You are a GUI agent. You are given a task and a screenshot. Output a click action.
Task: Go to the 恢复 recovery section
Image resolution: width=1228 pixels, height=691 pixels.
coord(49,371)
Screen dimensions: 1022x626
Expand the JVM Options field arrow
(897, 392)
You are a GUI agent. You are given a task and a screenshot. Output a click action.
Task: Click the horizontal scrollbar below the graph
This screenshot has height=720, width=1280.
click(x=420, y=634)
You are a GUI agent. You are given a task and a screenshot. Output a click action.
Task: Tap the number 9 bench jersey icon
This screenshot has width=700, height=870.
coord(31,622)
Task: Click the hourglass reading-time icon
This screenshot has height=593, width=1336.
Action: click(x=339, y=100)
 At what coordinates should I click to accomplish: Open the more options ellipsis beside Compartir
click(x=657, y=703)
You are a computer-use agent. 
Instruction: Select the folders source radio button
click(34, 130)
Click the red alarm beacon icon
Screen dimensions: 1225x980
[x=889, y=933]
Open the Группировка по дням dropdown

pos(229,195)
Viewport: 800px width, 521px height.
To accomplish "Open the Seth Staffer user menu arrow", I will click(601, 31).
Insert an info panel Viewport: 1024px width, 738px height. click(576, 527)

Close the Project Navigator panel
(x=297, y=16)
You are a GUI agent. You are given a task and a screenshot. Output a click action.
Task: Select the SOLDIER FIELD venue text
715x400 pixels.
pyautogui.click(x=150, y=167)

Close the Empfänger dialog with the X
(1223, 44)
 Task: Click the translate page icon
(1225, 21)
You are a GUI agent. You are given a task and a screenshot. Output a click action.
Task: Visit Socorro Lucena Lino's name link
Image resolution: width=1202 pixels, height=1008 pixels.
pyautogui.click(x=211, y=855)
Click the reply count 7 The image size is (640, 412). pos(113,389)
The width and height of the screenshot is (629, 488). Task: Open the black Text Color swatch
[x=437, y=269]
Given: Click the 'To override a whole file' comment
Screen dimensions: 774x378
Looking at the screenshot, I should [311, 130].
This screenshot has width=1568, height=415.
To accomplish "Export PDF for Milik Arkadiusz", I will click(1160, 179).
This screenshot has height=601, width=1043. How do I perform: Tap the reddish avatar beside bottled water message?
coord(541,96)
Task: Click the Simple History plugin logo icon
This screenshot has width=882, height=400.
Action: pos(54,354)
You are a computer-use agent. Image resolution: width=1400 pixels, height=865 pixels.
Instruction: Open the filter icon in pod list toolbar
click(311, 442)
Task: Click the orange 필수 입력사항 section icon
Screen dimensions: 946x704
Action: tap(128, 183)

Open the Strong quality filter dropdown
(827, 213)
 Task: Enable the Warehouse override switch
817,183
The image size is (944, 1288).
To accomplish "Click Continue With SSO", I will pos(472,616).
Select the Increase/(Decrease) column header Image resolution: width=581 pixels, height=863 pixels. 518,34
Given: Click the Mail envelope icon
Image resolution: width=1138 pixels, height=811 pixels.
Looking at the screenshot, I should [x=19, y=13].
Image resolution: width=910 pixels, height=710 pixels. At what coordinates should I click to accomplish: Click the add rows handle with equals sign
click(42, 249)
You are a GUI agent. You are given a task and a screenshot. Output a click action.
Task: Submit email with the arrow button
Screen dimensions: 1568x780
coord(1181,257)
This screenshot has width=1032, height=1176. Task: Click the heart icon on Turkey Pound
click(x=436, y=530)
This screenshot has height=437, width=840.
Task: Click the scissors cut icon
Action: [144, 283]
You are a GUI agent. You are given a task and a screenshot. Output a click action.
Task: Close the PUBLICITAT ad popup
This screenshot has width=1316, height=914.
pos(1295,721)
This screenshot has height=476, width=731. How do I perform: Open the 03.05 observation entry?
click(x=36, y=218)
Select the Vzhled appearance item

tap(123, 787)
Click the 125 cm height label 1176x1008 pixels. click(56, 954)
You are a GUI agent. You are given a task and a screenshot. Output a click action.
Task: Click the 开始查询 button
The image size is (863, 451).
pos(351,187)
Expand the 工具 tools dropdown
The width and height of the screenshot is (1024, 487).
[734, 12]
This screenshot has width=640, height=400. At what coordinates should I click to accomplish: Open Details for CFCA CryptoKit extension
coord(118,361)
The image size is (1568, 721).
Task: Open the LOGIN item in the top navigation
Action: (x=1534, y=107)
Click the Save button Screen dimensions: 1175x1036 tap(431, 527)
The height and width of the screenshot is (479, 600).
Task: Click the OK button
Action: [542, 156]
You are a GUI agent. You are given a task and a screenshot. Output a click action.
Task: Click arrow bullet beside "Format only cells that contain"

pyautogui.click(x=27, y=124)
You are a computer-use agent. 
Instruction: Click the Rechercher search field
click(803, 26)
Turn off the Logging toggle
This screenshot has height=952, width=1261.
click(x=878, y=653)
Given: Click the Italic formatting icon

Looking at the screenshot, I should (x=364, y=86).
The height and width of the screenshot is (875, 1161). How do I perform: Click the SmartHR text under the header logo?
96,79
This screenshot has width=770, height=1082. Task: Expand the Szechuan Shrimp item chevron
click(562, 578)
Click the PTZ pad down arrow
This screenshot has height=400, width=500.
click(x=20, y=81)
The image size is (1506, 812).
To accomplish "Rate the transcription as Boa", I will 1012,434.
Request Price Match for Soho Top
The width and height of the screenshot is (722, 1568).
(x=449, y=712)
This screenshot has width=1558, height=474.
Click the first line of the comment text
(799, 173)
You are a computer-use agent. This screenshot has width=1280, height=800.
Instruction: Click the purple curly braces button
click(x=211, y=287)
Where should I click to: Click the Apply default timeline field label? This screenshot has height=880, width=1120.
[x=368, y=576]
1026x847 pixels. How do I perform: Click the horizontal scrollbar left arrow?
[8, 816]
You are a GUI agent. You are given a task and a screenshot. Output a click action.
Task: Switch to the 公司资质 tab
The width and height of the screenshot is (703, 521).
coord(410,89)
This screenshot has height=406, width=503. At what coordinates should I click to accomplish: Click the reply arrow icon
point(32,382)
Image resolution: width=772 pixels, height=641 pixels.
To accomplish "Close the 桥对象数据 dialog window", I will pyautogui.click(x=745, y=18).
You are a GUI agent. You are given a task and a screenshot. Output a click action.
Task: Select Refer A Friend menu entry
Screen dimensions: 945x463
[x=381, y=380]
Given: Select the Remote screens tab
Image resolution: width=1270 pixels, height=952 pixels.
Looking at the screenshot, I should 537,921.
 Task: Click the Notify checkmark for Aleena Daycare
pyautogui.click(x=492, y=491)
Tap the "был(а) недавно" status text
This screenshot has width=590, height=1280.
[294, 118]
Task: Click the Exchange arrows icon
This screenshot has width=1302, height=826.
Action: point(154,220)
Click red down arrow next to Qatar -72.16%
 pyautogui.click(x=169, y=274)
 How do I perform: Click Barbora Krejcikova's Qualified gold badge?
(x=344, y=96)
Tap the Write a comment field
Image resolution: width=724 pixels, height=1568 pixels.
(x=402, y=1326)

____________________

◆ GOAL OF THE EXERCISE ◆
Answer with one number only, the count of lines in the material above that hold "computer".

◆ EXPECTED OUTPUT ◆
4